- Что сделать -
(A) Перепишите кусок исходного текста от «Не Стив Пэкстон.» до «11 по 13 мая.», заменив «Вермонта» на «Мэна».
(B) Переведите на английский предложение из исходного текста: «После показа в Италии последовали выступления в Великобритании, Бельгии и в Kitchen в Нью-Йорке в 1983 году, где была сделана видеозапись выступления, которая была использована для воссоздания работы.»

- Исходный текст -
Прошло уже 35 лет с того момента, когда Стив Пэкстон, которого однажды New York Times окрестил «Титаном авангарда 60-х и 70-х», создал и представил свою сольную работу «Связанный (Bound)». Но кто считает?

 

        Не Стив Пэкстон. Ну, может быть он тоже... немножко.

 

        По прежнему слегка закрытый и одержимый, с мальчишеской усмешкой на лице, 76 летний со-основатель Judson Dance Theater в 1960-х, который затем начал создавать Контактную импровизацию в 1972 году, говорил по Скайпу из своего фермерского дома на Севере Вермонта. Разговор включал в себя как воспоминания из его прославленного прошлого, так и предстоящий показ работы «Связанный», которая будет исполнена 38-летним Юрией Коньяром на площадке REDCAT совместно с Show Box L.A. (Лос-Анджелес) с 11 по 13 мая.

 

        50-минутное соло, основывающееся на реквизите, проекциях, звуковых партитурах и музыке («Неаполь» в исполнении the Canadian Brass и записей Государственного Женского Хора Болгарского Радио и Телевидения (с 1988 года носит название «Мистерии болгарских голосов»)), было создано в 1982 году для театра Spazio Zero в Риме. После показа в Италии последовали выступления в Великобритании, Бельгии и в Kitchen в Нью-Йорке в 1983 году, где была сделана видеозапись выступления, которая была использована для воссоздания работы.

- Отобранные строки -
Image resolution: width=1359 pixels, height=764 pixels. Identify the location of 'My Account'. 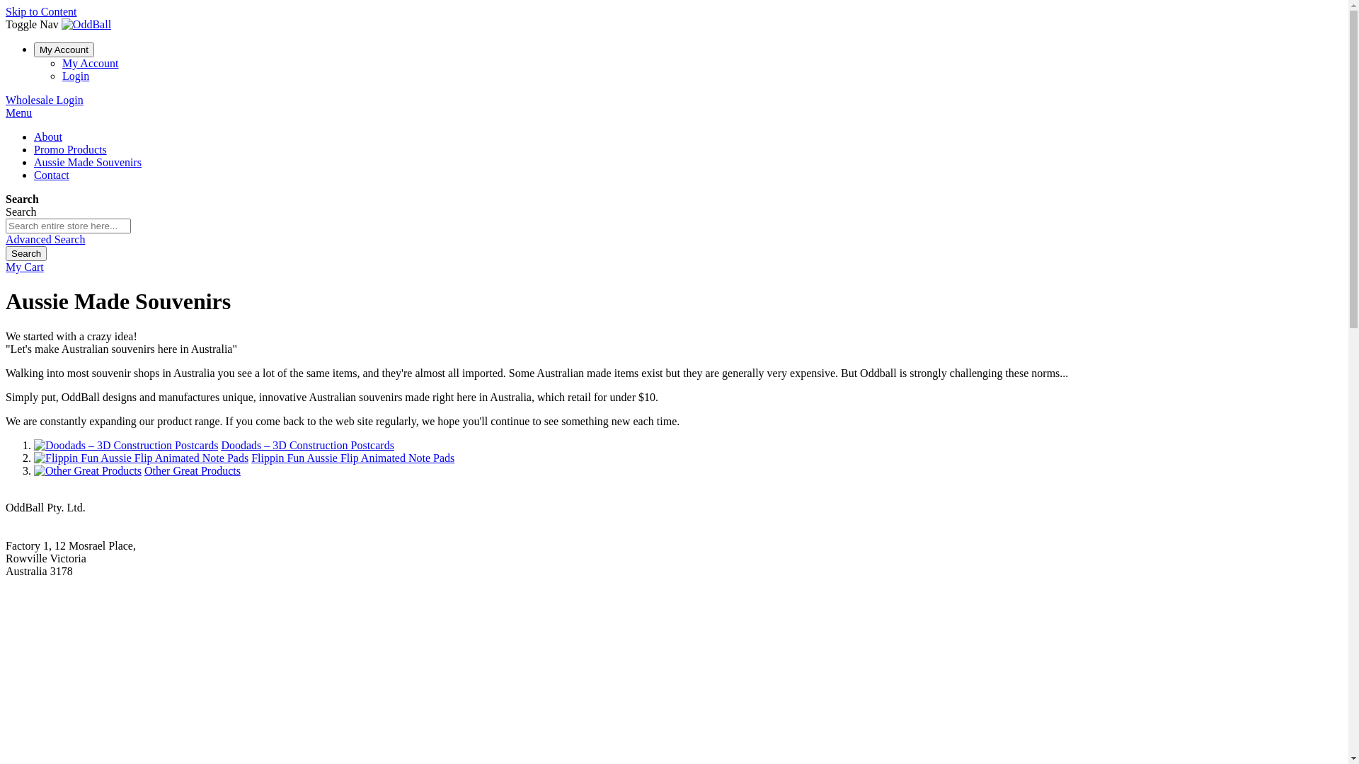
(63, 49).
--
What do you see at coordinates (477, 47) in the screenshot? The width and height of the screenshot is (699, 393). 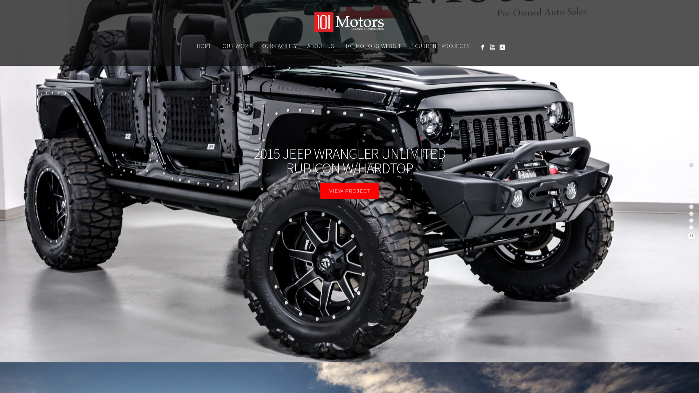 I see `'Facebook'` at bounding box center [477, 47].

- Ответы к заданиям -
(A)
Не Стив Пэкстон. Ну, может быть он тоже... немножко.

 

        По прежнему слегка закрытый и одержимый, с мальчишеской усмешкой на лице, 76 летний со-основатель Judson Dance Theater в 1960-х, который затем начал создавать Контактную импровизацию в 1972 году, говорил по Скайпу из своего фермерского дома на Севере Мэна. Разговор включал в себя как воспоминания из его прославленного прошлого, так и предстоящий показ работы «Связанный», которая будет исполнена 38-летним Юрией Коньяром на площадке REDCAT совместно с Show Box L.A. (Лос-Анджелес) с 11 по 13 мая.

(B) The showing in Italy was followed by performances in Great Britain, Belgium, and at the Kitchen in New York in 1983, where a video recording of the performance was made, which was used to reconstruct the piece.